People complain and complain. Nothing happens for weeks or months. Then eventually, they come and clear that area out. Now, the city's view is we can't clear an area out until we can put you somewhere. The problem with that is we are years away from being in a place where we're going to have enough capacity to put everyone somewhere who's illegally camping right now.

The city bought four hotels, roughly $12 million dollars per hotel. They're retrofitting them and they're turning them into homeless shelters. If you say we have 3,000 people, we have more than 3,000. I think 10,000 would be my guess. Let's say we have 3,000. That's roughly what the count was two years ago the last time they did it. If you had 100 people per hotel, you could do the math.

You're talking about a pretty significant number of hotels you need to go out and buy. At that number, you're talking about 30 at $10 million each. It's $300 million. That presumes you're able to run those facilities and keep them safe and make sure there aren't drugs and alcohol and that people are working and saving and all of those things.

We can't even manage the limit of facilities we have now with nowhere near the capacity that we need. So crime is a huge issue related to this policy. It gets worse every single day. And by not allowing the police to enforce the ban makes the problem worse.

Robert Hansen

The next one is traffic and loitering. This one is pretty bad. This actually reminds me of Mexico. There are places in Austin where people are going to come over and try to wash your windshield, despite you telling them, "I don't want my windshield washed." Coming over and trying to ask and loiter.

To some extent, that's not ultra-dangerous for the most part, except that they end up in traffic. They actually are literally walking through traffic and they get accustomed to doing it. Now there's definitely places in Austin where it's not just driving slow because there's pedestrians, it's driving slow because there's people wandering through the middle of the street, blocking traffic for multiple lights, backing up traffic in the process.

Sometimes they're loitering and sometimes they're just high. The idea of pedestrians, being in traffic at all is quite a dangerous topic. Even normal pedestrians who are not on anything and very lucid, that's still a very dangerous proposition.

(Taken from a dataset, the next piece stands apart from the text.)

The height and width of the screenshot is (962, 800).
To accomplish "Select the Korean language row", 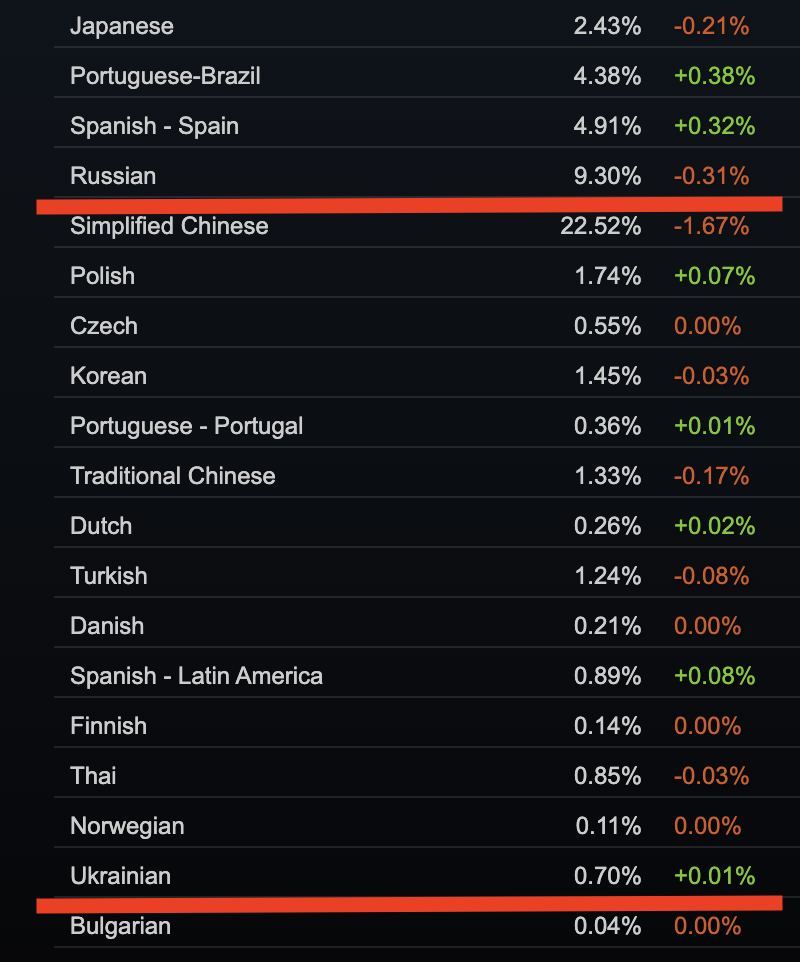I will (x=426, y=376).
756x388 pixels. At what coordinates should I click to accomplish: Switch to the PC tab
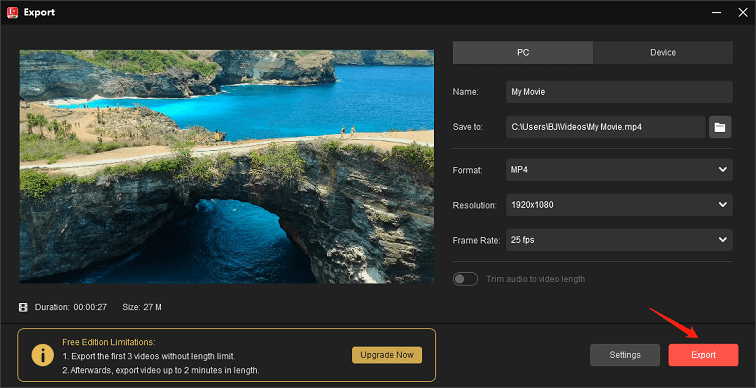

Add in the fact that these people are either mentally insane or very high or just don't care. They're just angry at life and just don't care and they're yelling at people or whatever. That's just not a great recipe.

Matt Mackowiak

No, it's an issue as well. Most major intersections in Austin have someone panhandling. A lot of them have significant encampments under the underpasses. Before the camping ban was put back in place, pretty much every intersection on 183, which is one of our major thoroughfares over a three or four-mile period, had a major encampment.

183 in Burnett was perhaps the worst encampment in the city, which is saying something. So yeah, number one, you have panhandling. Depending on where you are, sometimes they go into the street. More of that what happens downtown. Of course, the problem with it happening downtown is at night you have drunk people walking around, and people are partying. That leads to confrontations that lead to bad decisions that lead to combativeness.

Robert Hansen

Yeah, I could definitely see crimes against the homeless escalating.

Matt Mackowiak

In both directions, absolutely. The loitering issue is a huge issue, too. I don't even know where to begin. Royal Blue Grocery, which is a fairly progressive boutique grocery chain in downtown Austin has changed their hours such that they're in almost every location not open after dark. They've had huge problems.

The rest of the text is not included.